FLATOW: So what do you do if you're Apple TV? Do you try to match the price of that, or how do you compete with that?

MAGID: Right. I read that actually Apple TV just lowered the price to bid on the refurbished models. They're $99 out the door retail. I think you're going to have to compete with price, and I think you're going to also - and I'm sure Apple will do this - compete with service and quality. I mean Apple does do things that you can't do and may never be able to do on Chromecast, for example, being able to access your iTunes library. That's something that's somewhat unique to Apple for obvious reasons.

And so Chromecast does have the potential of doing that with your Google Library, but I do think this is going to be a big horserace right now with Roku and Apple. And I think Amazon is going to get into the act, and we're going to probably see other players as well.

FLATOW: Because Roku is not that much more expensive, isn't it?

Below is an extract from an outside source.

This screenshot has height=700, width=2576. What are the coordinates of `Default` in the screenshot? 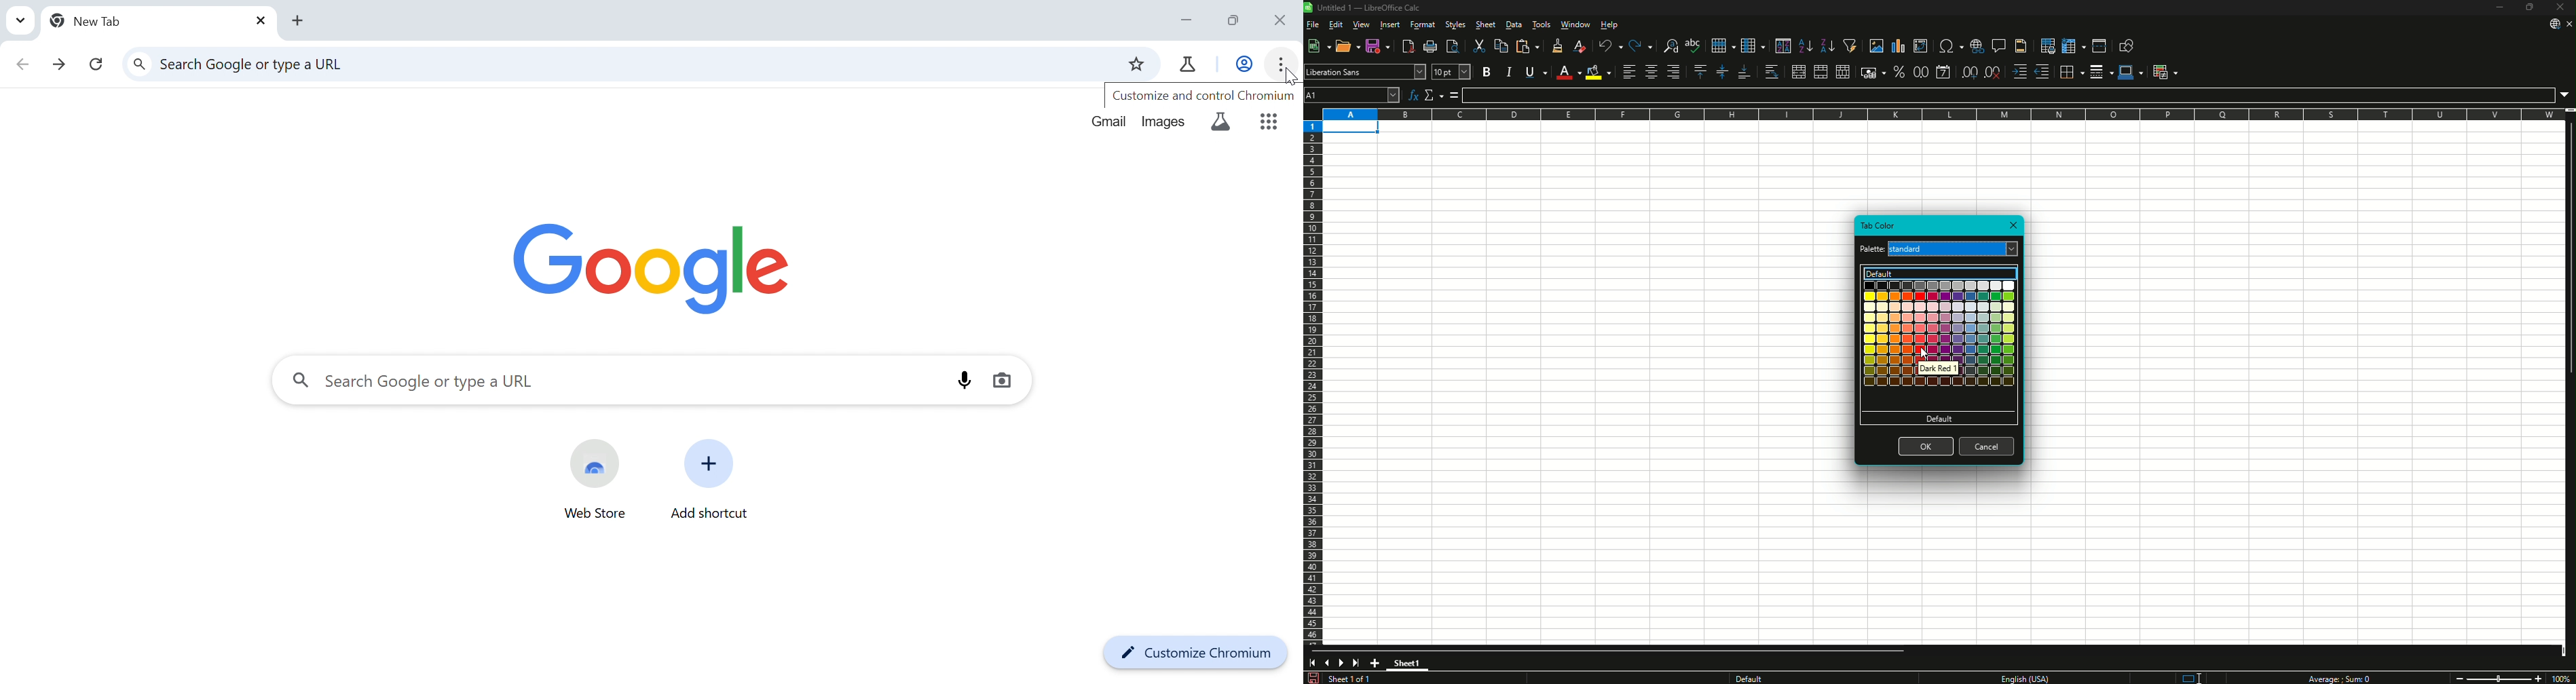 It's located at (1939, 418).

MAGID: You know, you can get a Roku for $50 or the one I have happens to be 99. It's got a few bells and whistles, but it has more than 100 channels.

FLATOW: Right.

MAGID: And it's also very easy to set up. It's hard to get much easier than a Roku. The only big difference between the Roku and the Chromecast from a setup standpoint is the Chromecast looks like a USB key. It plugs into the port directly, whereas with the Roku, you put in a cable and plug in, but not exactly brain surgery.

FLATOW: And just well I got you. Let me ask a couple of other geeky, techie things.

MAGID: Sure.

FLATOW: How - Google just released the Nexus 7 tablet.

MAGID: Yeah.

FLATOW: How do you like that?

MAGID: I do like it. I mean the resolution is quite good. I like the fact that it's thinner than the iPad Mini, and I have an iPad Mini. I was holding them hand right next to each other. And if you go to LarrysWorld.com, my main website, you can find a link to my Forbes review. I think it's a very competitive product, but, of course, Apple has got something in the drawing board. But again, this is going to be a huge horserace. But Google is definitely starting to catch up in the tablet wars. They have ways to go, but the Nexus 7 is a very good offering, especially if you like smaller tablets.

FLATOW: And you also just got back from the Black Hat security conference in Las Vegas. See anything interesting there?

MAGID: Well, I saw a lot of hacking attempts or hacking demonstrations with phones, something called Mactans, where you have a rouge charger - you know at the airport you can go charge your phone...

FLATOW: Right.

MAGID: ...you better take a close look at those chargers because if it's a Mactan charger, it can eject malware into your iPhone or iPad. Apple says they're going to fix this with the next release of the iOS. But another thing I saw breaking into home security systems and home door locks. A lot of people have these electronic pads now to unlock their doors so they can do it from an iPhone or from a P.C. and change the combination.

FLATOW: Right.

MAGID: Well, some of guys have shown how you can hack into those. So you may think you're secure with this electronic lock but not if the bad guys get a hold of what the good guys showed at the conference. As you know, Black Hat is all about demonstrating what could happen, hopefully, so things are fixed before criminals actually exploit them.

FLATOW: Well, that's a good segue for us, Larry, because we're going to talk about the Def Con hacking conference in just a couple of minutes where people have been hacking into Prius, on these...

MAGID: Absolutely. And I drive a Prius. I actually worry.

(LAUGHTER)

FLATOW: All right, Larry. Thanks for taking time to be with us today.

MAGID: Thanks, Ira.

FLATOW: Good to have you. Larry Magid, who has lots of hats, he's syndicated columnist, blogger for the San Jose Mercury News, Forbes.com, CNet, Huffington Post and co-director of ConnectSafety.org, a very interesting site for you and your kids.